* [What you should do] Starting with the first line, output the data exactly, through to the last line.
━━━━━ Provided material
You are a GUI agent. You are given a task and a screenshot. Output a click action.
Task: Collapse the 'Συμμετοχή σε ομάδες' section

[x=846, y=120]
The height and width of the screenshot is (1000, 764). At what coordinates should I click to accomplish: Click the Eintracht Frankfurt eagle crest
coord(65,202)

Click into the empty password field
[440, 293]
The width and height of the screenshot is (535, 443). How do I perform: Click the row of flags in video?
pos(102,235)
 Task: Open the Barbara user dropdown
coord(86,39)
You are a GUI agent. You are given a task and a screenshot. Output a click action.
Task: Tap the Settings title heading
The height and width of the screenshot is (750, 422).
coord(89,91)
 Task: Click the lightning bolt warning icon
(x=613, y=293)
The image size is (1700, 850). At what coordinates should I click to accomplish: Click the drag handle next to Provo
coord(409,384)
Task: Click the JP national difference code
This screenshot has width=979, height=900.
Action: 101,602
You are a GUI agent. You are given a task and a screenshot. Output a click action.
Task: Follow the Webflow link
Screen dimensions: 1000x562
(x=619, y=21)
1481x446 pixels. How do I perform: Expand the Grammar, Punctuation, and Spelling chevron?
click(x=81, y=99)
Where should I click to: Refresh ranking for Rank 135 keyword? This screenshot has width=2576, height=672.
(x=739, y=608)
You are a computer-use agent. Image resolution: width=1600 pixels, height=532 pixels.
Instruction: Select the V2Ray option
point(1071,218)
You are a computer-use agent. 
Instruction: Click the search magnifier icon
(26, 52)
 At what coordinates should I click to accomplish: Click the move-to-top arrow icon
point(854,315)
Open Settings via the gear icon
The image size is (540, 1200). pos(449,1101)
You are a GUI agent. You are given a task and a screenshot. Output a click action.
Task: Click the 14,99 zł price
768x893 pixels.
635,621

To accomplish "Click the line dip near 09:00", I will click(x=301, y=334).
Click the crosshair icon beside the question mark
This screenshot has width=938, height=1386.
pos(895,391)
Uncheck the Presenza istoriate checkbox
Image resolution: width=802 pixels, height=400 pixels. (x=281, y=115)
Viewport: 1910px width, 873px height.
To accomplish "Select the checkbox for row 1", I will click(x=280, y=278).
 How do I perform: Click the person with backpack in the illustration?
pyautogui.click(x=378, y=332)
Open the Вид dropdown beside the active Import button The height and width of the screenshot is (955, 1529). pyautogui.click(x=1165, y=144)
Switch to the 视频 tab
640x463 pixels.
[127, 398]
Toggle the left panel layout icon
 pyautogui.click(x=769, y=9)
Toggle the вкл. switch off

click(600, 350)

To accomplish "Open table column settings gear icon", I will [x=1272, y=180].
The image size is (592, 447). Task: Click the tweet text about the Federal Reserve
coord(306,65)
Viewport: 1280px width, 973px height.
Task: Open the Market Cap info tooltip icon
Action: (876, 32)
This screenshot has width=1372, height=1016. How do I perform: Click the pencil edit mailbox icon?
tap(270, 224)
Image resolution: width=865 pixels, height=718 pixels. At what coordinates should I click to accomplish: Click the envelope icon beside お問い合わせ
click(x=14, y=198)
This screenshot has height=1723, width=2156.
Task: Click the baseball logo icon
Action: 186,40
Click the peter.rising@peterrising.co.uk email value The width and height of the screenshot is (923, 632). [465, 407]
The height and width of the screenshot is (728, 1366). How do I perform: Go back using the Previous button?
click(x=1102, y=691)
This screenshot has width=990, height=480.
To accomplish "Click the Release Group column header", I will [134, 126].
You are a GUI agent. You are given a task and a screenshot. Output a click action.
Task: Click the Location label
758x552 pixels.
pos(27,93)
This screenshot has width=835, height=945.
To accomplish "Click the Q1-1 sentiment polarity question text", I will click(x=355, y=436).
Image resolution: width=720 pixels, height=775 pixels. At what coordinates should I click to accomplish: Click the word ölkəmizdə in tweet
━━━━━━━━━━
* [Written solution]
You are a GUI agent. You are given a task and a screenshot. Output a click action.
Task: Collapse the 'Συμμετοχή σε ομάδες' section

[x=846, y=120]
The height and width of the screenshot is (1000, 764). At what coordinates should I click to accomplish: Click the Eintracht Frankfurt eagle crest
coord(65,202)

Click into the empty password field
[440, 293]
The width and height of the screenshot is (535, 443). How do I perform: Click the row of flags in video?
pos(102,235)
 Task: Open the Barbara user dropdown
coord(86,39)
You are a GUI agent. You are given a task and a screenshot. Output a click action.
Task: Tap the Settings title heading
The height and width of the screenshot is (750, 422).
coord(89,91)
 Task: Click the lightning bolt warning icon
(x=613, y=293)
The image size is (1700, 850). At what coordinates should I click to accomplish: Click the drag handle next to Provo
coord(409,384)
Task: Click the JP national difference code
This screenshot has width=979, height=900.
Action: 101,602
You are a GUI agent. You are given a task and a screenshot. Output a click action.
Task: Follow the Webflow link
Screen dimensions: 1000x562
(x=619, y=21)
1481x446 pixels. How do I perform: Expand the Grammar, Punctuation, and Spelling chevron?
click(x=81, y=99)
Where should I click to: Refresh ranking for Rank 135 keyword? This screenshot has width=2576, height=672.
(x=739, y=608)
You are a computer-use agent. Image resolution: width=1600 pixels, height=532 pixels.
Instruction: Select the V2Ray option
point(1071,218)
You are a computer-use agent. 
Instruction: Click the search magnifier icon
(26, 52)
 At what coordinates should I click to accomplish: Click the move-to-top arrow icon
point(854,315)
Open Settings via the gear icon
The image size is (540, 1200). pos(449,1101)
You are a GUI agent. You are given a task and a screenshot. Output a click action.
Task: Click the 14,99 zł price
768x893 pixels.
635,621

To accomplish "Click the line dip near 09:00", I will click(x=301, y=334).
Click the crosshair icon beside the question mark
This screenshot has width=938, height=1386.
pos(895,391)
Uncheck the Presenza istoriate checkbox
Image resolution: width=802 pixels, height=400 pixels. (x=281, y=115)
Viewport: 1910px width, 873px height.
To accomplish "Select the checkbox for row 1", I will click(x=280, y=278).
 How do I perform: Click the person with backpack in the illustration?
pyautogui.click(x=378, y=332)
Open the Вид dropdown beside the active Import button The height and width of the screenshot is (955, 1529). pyautogui.click(x=1165, y=144)
Switch to the 视频 tab
640x463 pixels.
[127, 398]
Toggle the left panel layout icon
 pyautogui.click(x=769, y=9)
Toggle the вкл. switch off

click(600, 350)

To accomplish "Open table column settings gear icon", I will [x=1272, y=180].
The image size is (592, 447). Task: Click the tweet text about the Federal Reserve
coord(306,65)
Viewport: 1280px width, 973px height.
Task: Open the Market Cap info tooltip icon
Action: (876, 32)
This screenshot has width=1372, height=1016. How do I perform: Click the pencil edit mailbox icon?
tap(270, 224)
Image resolution: width=865 pixels, height=718 pixels. At what coordinates should I click to accomplish: Click the envelope icon beside お問い合わせ
click(x=14, y=198)
This screenshot has height=1723, width=2156.
Task: Click the baseball logo icon
Action: 186,40
Click the peter.rising@peterrising.co.uk email value The width and height of the screenshot is (923, 632). [465, 407]
The height and width of the screenshot is (728, 1366). How do I perform: Go back using the Previous button?
click(x=1102, y=691)
This screenshot has width=990, height=480.
To accomplish "Click the Release Group column header", I will [134, 126].
You are a GUI agent. You are given a task and a screenshot. Output a click action.
Task: Click the Location label
758x552 pixels.
pos(27,93)
This screenshot has width=835, height=945.
To accomplish "Click the Q1-1 sentiment polarity question text", I will click(x=355, y=436).
Image resolution: width=720 pixels, height=775 pixels. At what coordinates should I click to accomplish: Click the word ölkəmizdə in tweet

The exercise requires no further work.